If you can design one thing, you can design everything” –Massimo Vignelli
My husband and I are in the midst of buying our first house together. It’s a bit of a fixer-upper but nothing too major. Our first priorities are to refinish the floors, repaint, redo the kitchen, and update the bathroom vanity. The house is nothing like the Modernist glass box I once dreamed of, but it definitely has character.
There are intrinsic features to it that make it objectively beautiful: hardwood floors, mantel, bay window, high ceilings, antique leaded glass. After we refinish the floors, we’ll place the modern Ikea couch along the northern wall of the living room, flanked by scrap lamps. We’ll paint the dining room Edgecomb Gray and the kitchen Opulent White. We’ll move in — fingers crossed we make it through inspection — and find just the right place for each and everything we own and each and everything we’d like to own. Prouvé Standard Chairs, we’re lookin’ at [knockoffs of] you.

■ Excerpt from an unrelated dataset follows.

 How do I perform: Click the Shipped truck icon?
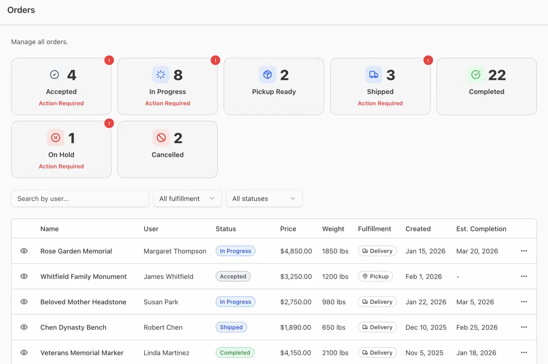point(374,74)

I have a strong desire to control every aspect of this upcoming renovation. I’ve never owned a house before; I want it to be perfect. That instinct’s only natural… right? We will imagine every future use and we will plan for it. It will be a total design utopia.
And yet. I know this thinking is flawed.
Our future house was built in 1900 in a Victorian style. It’s one of Baltimore’s “Painted Ladies,” a term used for homes painted in three or more colors to embellish their architectural flourishes. Modernism reigned years after this house was built, as a reaction against the excessive stylistic architecture of Victorianism. Modernism led us to believe in the single, heroic design figure. The one who had the vision. The one that rigidly controlled every feature of the work. The one that knew, once people got involved, the flawless geometry would be destroyed.
“[Modernism] means integrity; it means honesty; it means the absence of sentimentality and the absence of nostalgia; it means simplicity; it means clarity.” –Paul Rand
Modernism has certainly affected me and my sensibilities as a designer. I received my undergraduate degree from Ohio State University, whose Design Department has a long tradition of exposing students to Bauhausian and Modernist design practices. As a young newbie still forming her own point of view, I was easily swayed by Modernism’s rationality. (If I’m being honest, a part of me is still swayed. We plan to fill our house with as much modern furniture as we can afford.) I prayed to my design gods Massimo Vignelli and Paul Rand. I knelt at the altar of The Grid. I believed in the purity and extensibility of Helvetica and Futura.
My obsession intensified after spending a number of years working in branding and print. I pushed and pulled thousands of bézier curves, finessed countless rags, kerned infinite headlines, and perfected the alignment, spacing, and proportions of every page. It was meditative. Fixing every little thing felt honest. I was in control. My work was minimal and clear.
But a thought emerged and then lodged itself in my mind: Yes, the details matter. But how will this design actually affect the people that will use it? Does it make even a tiny aspect of their lives better? I realized that placing humans: the intended audience, the users, at the center of the design process was mandatory. It’s more important than my stylistic opinion. More important than having complete control over the final outcome.
As I mentioned, there are some principles of Modernism that still resonate strongly with me, and probably always will. The notion that “form follows function” — while not sacrificing beauty, of course — will forever ring true. I still love simplicity, clarity, and the elimination of superfluous detail. (I am so grateful that our house is the least-garish painted lady on the block!) A strong grid structure and perfect geometry and alignment still delight my desire for order. While I consider these principles sacred, for the sake of user-friendliness, I’ve learned that it’s best to let go of the idea of absolute design control.
After years focused on print (I’ll never completely give it up), I began to desire a more direct connection to user experience. I found my way to web design and now, I understand the lack of control intrinsic to designing for screens. When we design for the web, we are typically making templated systems. These systems will no doubt be influenced by the people that use them. We can’t dictate every little thing but our templates, styles guides, and CMS helper text should guide placement, art direction, and content types. If we’re doing it right, our designs will hint at the outcomes we hope to see. To me, this lack of control is daunting and complex. But it can also be exciting. We have the opportunity to create frameworks that invite not only interaction, but also participation. Participation in shaping an adaptive framework that will continue to interact with other people and forces.
I’ve relinquished control on our house renovation, too. Who knows what kind of countertop or sink we can salvage from Second Chance? I am determined to be open-minded, willing to design incrementally, to iterate over time, to allow how we actually use the house shape the way we design it. Eventually, I’ll find myself at home.